Potential limitations of the current study should be discussed. First, we elected to include the 55% of subjects with clinically significant symptoms of ADHD. As we have argued previously (Solomon, Ozonoff, Cummings, & Carter, 2008), co-morbid attention problems are likely part of the autism phenotype, and to exclude such children would preclude us from learning important information about the population as a whole. On the other hand, future studies should look at groups of children with ASDs with and without co-morbid ADHD symptoms to isolate potential differences. Second, we elected to include participants taking SSRIs in the ASD group, given the high percentage of these children taking these medications. Unlike stimulant medications which wash out quickly, SSRI’s would require several weeks, and we could not justify taking this approach in children benefiting from this therapy targeting social anxiety and/or depression. Finally, the POP task is relatively long, and we lost 30% of subjects due to excess motion. Although participants with excess motion came from both groups equally, future studies of cognitive control in ASDs should use briefer tasks in an attempt to reduce the risk that findings are an artifact of a non-representative sample.
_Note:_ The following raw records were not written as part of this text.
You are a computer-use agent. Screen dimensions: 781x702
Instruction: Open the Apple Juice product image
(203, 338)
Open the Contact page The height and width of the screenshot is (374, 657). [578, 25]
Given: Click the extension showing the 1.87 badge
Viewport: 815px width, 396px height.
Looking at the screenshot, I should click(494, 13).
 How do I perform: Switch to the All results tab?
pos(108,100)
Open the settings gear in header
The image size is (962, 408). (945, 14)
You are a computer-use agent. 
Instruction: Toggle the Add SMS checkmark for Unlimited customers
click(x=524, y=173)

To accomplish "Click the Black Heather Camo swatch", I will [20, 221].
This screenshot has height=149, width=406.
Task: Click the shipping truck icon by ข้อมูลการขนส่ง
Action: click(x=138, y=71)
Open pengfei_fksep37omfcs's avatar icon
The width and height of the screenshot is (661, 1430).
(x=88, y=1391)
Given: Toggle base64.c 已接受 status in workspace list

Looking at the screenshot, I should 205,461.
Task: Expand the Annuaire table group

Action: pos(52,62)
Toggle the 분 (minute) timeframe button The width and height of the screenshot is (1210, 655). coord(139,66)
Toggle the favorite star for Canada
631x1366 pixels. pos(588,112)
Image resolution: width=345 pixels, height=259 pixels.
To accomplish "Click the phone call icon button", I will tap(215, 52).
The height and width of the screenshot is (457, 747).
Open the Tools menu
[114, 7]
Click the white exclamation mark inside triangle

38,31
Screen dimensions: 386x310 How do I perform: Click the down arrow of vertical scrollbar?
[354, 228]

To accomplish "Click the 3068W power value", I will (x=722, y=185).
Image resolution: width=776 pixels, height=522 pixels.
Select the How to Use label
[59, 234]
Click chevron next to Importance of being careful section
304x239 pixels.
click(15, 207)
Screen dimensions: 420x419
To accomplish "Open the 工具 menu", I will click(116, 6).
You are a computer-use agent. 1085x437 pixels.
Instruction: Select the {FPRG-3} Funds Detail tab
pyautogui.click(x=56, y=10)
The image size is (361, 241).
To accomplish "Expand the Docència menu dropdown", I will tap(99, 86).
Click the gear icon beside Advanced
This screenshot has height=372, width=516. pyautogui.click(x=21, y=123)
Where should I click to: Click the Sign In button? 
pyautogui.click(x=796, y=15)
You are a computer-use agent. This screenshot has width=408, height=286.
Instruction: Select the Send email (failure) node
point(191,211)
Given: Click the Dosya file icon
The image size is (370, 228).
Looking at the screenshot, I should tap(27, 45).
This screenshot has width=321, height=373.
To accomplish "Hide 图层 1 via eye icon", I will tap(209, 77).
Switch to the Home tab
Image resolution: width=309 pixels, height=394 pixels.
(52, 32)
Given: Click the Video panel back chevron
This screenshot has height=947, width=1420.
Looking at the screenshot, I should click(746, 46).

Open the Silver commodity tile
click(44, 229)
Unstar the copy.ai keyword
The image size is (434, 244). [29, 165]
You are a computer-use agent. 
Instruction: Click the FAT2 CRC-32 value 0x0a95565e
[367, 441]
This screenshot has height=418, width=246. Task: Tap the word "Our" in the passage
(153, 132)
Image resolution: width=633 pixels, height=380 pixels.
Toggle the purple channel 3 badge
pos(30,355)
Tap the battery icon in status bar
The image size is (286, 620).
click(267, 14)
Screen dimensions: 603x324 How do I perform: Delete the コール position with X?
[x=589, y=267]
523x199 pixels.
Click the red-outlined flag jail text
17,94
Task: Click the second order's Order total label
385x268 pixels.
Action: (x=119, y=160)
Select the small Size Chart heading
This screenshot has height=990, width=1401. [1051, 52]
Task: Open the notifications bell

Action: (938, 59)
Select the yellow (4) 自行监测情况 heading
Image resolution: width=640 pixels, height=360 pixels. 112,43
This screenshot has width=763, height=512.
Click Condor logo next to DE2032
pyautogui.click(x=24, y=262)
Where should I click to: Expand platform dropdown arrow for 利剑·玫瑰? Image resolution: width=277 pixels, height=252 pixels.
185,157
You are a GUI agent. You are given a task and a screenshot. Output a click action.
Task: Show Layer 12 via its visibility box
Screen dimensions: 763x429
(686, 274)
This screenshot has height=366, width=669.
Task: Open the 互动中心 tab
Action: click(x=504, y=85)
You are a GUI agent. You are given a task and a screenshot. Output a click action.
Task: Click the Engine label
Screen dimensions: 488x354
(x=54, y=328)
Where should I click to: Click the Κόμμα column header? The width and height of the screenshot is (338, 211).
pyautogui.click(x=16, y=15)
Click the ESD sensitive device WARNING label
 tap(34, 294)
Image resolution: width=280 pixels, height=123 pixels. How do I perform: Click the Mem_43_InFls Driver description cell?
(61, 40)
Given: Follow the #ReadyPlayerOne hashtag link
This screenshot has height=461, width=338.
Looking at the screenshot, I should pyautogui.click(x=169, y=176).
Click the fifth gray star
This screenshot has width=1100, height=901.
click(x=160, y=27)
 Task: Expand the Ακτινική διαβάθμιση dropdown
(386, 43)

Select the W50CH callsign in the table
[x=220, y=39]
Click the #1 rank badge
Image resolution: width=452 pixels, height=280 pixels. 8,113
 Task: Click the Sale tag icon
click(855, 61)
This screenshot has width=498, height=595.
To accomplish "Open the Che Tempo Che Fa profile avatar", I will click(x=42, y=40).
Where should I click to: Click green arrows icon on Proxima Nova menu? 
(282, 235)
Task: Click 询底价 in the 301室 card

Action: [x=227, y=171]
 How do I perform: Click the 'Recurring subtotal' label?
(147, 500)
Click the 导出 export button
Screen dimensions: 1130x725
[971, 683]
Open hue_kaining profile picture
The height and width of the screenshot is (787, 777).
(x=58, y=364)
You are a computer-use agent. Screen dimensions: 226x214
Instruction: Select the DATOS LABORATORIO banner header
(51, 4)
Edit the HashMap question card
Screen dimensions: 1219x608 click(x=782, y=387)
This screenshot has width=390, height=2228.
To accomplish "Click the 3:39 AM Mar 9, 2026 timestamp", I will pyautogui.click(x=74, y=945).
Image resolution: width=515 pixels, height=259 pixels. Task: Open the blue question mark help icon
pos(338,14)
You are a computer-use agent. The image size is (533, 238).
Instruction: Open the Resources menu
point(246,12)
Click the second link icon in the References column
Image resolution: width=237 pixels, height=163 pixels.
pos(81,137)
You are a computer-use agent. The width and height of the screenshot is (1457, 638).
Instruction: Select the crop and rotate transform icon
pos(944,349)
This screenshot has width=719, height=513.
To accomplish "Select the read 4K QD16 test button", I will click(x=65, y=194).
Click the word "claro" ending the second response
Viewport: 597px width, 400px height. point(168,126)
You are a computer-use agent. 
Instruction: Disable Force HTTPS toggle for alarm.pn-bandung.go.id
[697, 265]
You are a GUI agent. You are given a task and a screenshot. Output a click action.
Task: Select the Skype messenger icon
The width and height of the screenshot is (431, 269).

In summation, this study provides additional evidence of cognitive control deficits and the first evidence of fronto-parietal connectivity deficits in adolescents with ASDs. We also documented a relationship between reduced fronto-parietal connectivity and ADHD symptoms in individuals with ASDs. Future studies should examine the relationship between these deficits further in an attempt to shed light on issues related to co-morbidity, and the pathophysiology of neurodevelopmental disorders in general.